• WHAT YOU HAVE TO DO: Exactly reproduce the lines from the line containing "Instruction: Open the" to the end of the data below, inclusive, and nothing else.

### DATASET CONTENT ###

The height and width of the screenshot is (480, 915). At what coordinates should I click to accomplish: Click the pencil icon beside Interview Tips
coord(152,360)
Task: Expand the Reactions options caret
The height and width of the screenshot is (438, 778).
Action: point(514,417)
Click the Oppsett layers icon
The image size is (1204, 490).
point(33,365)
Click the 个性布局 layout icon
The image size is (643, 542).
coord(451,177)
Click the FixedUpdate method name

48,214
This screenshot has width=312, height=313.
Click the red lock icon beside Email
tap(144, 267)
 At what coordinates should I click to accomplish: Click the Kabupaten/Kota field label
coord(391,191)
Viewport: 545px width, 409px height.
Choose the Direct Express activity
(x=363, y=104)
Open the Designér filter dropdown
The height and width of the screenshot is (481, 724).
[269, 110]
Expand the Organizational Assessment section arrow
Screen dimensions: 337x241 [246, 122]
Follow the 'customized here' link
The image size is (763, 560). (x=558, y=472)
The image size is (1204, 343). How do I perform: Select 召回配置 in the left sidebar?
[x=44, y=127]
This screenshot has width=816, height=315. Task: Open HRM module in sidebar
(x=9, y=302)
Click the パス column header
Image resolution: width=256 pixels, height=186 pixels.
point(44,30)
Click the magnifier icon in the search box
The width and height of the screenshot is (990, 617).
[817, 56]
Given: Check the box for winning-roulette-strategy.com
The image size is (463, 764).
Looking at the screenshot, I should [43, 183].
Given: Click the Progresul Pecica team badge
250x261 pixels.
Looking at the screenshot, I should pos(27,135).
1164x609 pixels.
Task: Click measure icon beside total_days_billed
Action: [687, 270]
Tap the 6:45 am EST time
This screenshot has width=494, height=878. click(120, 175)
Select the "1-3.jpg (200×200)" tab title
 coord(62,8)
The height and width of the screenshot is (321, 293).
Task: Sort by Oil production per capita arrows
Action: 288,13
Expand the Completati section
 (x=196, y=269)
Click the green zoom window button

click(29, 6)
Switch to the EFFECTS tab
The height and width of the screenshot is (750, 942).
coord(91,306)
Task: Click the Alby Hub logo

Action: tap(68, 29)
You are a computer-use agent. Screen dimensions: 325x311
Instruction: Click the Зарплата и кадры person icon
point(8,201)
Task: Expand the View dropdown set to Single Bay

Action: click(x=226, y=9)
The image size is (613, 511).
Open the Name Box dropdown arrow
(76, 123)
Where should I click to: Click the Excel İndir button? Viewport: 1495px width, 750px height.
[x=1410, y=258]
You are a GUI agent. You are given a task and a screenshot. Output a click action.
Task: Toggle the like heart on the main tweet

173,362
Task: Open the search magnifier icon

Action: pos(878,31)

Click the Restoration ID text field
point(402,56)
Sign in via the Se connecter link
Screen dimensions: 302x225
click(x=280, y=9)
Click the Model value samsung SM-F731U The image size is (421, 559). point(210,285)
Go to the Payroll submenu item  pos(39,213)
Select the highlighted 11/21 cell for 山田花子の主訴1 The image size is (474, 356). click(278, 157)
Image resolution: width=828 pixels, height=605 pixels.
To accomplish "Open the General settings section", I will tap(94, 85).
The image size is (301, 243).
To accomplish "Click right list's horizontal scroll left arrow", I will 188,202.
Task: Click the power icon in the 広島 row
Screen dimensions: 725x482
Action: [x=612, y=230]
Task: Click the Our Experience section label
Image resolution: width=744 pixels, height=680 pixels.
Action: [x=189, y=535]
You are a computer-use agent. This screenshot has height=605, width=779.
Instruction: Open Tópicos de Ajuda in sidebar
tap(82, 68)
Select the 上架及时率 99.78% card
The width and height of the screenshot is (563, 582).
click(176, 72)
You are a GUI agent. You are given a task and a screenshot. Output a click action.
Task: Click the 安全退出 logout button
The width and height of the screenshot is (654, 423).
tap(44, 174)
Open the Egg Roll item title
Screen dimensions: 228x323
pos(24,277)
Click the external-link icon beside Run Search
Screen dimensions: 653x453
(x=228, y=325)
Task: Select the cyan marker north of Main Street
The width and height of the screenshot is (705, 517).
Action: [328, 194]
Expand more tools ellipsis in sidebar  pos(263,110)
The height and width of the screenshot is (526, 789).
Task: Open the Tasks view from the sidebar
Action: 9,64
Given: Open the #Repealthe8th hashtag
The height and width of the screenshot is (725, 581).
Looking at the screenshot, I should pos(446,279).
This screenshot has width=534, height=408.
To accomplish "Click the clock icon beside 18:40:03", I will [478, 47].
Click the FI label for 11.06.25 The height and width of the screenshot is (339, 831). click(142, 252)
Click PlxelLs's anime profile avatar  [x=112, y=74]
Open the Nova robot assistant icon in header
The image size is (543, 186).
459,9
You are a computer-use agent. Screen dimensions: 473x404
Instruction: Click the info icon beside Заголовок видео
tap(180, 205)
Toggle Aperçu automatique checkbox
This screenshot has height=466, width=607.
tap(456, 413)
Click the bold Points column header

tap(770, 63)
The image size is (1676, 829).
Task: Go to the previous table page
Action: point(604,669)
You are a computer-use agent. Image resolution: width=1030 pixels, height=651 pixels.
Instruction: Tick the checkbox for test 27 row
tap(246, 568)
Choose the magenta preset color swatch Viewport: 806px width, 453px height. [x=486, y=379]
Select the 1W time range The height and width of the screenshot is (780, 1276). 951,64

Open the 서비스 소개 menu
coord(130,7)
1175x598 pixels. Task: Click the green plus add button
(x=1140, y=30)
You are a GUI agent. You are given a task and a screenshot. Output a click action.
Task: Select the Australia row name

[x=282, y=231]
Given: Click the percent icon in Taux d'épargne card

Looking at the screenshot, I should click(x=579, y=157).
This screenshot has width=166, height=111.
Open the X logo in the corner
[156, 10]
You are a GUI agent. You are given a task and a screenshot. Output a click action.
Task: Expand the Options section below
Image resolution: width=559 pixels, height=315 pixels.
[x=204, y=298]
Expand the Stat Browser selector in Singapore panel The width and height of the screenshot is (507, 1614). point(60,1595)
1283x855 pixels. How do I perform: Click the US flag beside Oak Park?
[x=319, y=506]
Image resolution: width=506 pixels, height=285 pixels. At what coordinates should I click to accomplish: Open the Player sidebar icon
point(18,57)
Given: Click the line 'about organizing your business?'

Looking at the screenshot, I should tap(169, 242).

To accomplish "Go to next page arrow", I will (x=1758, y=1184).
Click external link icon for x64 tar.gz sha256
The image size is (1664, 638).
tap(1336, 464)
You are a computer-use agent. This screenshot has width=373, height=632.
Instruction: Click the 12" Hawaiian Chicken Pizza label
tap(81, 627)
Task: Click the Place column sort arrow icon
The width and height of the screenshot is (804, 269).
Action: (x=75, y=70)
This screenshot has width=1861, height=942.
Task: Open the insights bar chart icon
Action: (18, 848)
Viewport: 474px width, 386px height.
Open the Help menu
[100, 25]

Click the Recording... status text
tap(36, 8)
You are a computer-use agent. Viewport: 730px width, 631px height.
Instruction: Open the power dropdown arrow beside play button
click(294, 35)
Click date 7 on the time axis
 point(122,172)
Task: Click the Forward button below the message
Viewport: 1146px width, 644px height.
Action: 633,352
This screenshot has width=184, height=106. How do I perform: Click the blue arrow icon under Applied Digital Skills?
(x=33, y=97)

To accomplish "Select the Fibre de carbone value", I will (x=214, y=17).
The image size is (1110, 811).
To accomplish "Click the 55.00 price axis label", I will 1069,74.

###

• WRITTEN ANSWER:
Instruction: Open the power dropdown arrow beside play button
click(294, 35)
Click date 7 on the time axis
 point(122,172)
Task: Click the Forward button below the message
Viewport: 1146px width, 644px height.
Action: 633,352
This screenshot has width=184, height=106. How do I perform: Click the blue arrow icon under Applied Digital Skills?
(x=33, y=97)

To accomplish "Select the Fibre de carbone value", I will (x=214, y=17).
The image size is (1110, 811).
To accomplish "Click the 55.00 price axis label", I will 1069,74.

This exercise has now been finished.